Source text ->
◆ ◆ ◆ ◆ ◆

By using this site, you agree to our updated Privacy Policy and our Terms of Use. Manage your Cookies Settings.
446,258 Members | 1,284 Online
Bytes IT Community
+ Ask a Question
Need help? Post your question and get tips & solutions from a community of 446,258 IT Pros & Developers. It's quick & easy.

Making a socket connection via a proxy server

P: n/a
In a nutshell - the question I'm asking is, how do I make a socket
conenction go via a proxy server ?
All our internet traffic has to go through a proxy-server at location
'dav-serv:8080' and I need to make a socket connection through it.

The reason (with code example) is as follows :

I am hacking "Tiny HTTP Proxy" by SUZUKI Hisao to make an http proxy
that modifies URLs. I haven't got very far - having started from zero
knowledge of the 'hyper text transfer protocol'.

◆ ◆ ◆ ◆ ◆

Given data ->
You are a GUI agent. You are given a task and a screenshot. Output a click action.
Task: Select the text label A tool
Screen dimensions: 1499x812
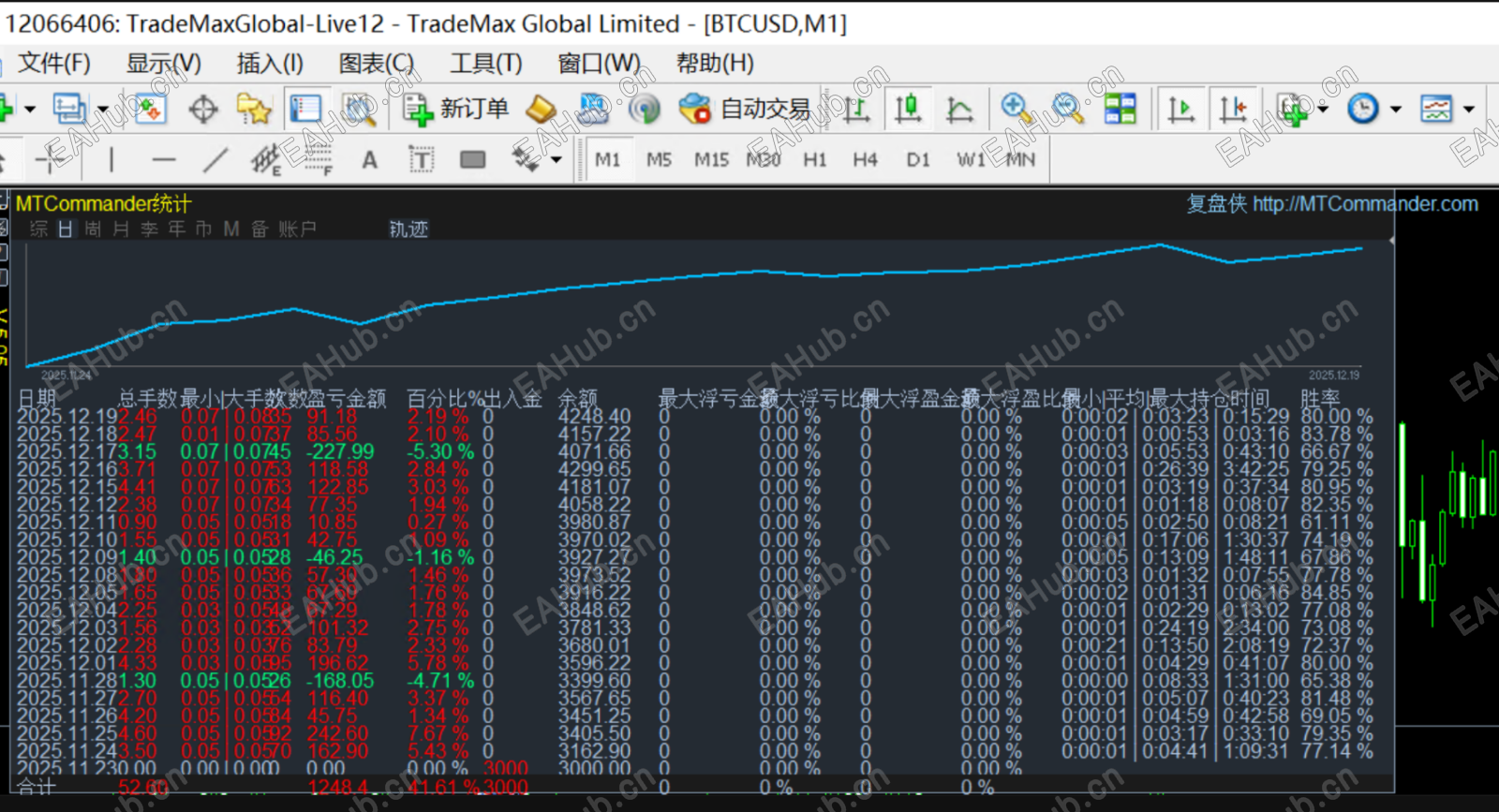(x=370, y=160)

◆ ◆ ◆ ◆ ◆

Work to complete ->
[1] Check each statement against the forum post about making a socket connection through a proxy server. For each, answer yes or no and quote the words from the post that decide it.
(a) The proxy server that all internet traffic must go through is at 'dav-serv:8080'.
(b) The poster started out already knowing a lot about the hypertext transfer protocol.
(c) The poster is working from "Tiny HTTP Proxy" by SUZUKI Hisao.
[2] In the forum post about making a socket connection through a proxy server, what is the poster trying to build by modifying "Tiny HTTP Proxy"?
[3] Write the next part of the forum post about making a socket connection through a proxy server, beginning right after its final sentence.

Answers to the exercises ->
[1]
(a) Yes: "All our internet traffic has to go through a proxy-server at location 'dav-serv:8080'"
(b) No: "having started from zero knowledge of the 'hyper text transfer protocol'"
(c) Yes: "I am hacking "Tiny HTTP Proxy" by SUZUKI Hisao"

[2] An http proxy that modifies URLs.

[3]
It looks like the Tiny HTTP Proxy (using BaseHTTPServer as it's
foundation) intercepts all requests to local addresses and then
re-implements the request (whether it is CONNECT, GET, PUT or
whatever). It logs everything that goes through it - I will simply
edit it to amend the URL that is being asked for.

It looks like the CONNECT and GET requests are just implemented using
simple socket commands. (I say simple because there isn't a lot of
code - I'm not familiar with the actual behaviour of sockets, but it
doesn't look too complicated).

What I need to do is rewrite the soc.connect(host_port) line in the
following example so that it connects *via* my proxy-server. (which it
doesn't by default).

I think the current format of host_port is a tuple : (host_domain,
port_no)

Below is a summary of the GET command (I've inlined all the method
calls - this example starts from the do_GET method) :

soc = socket.socket(socket.AF_INET, socket.SOCK_STREAM)
soc.connect(host_port)
soc.send("%s %s %s\r\n" % (
self.command,
urlparse.urlunparse(('', '', path, params, query, '')),
self.request_version))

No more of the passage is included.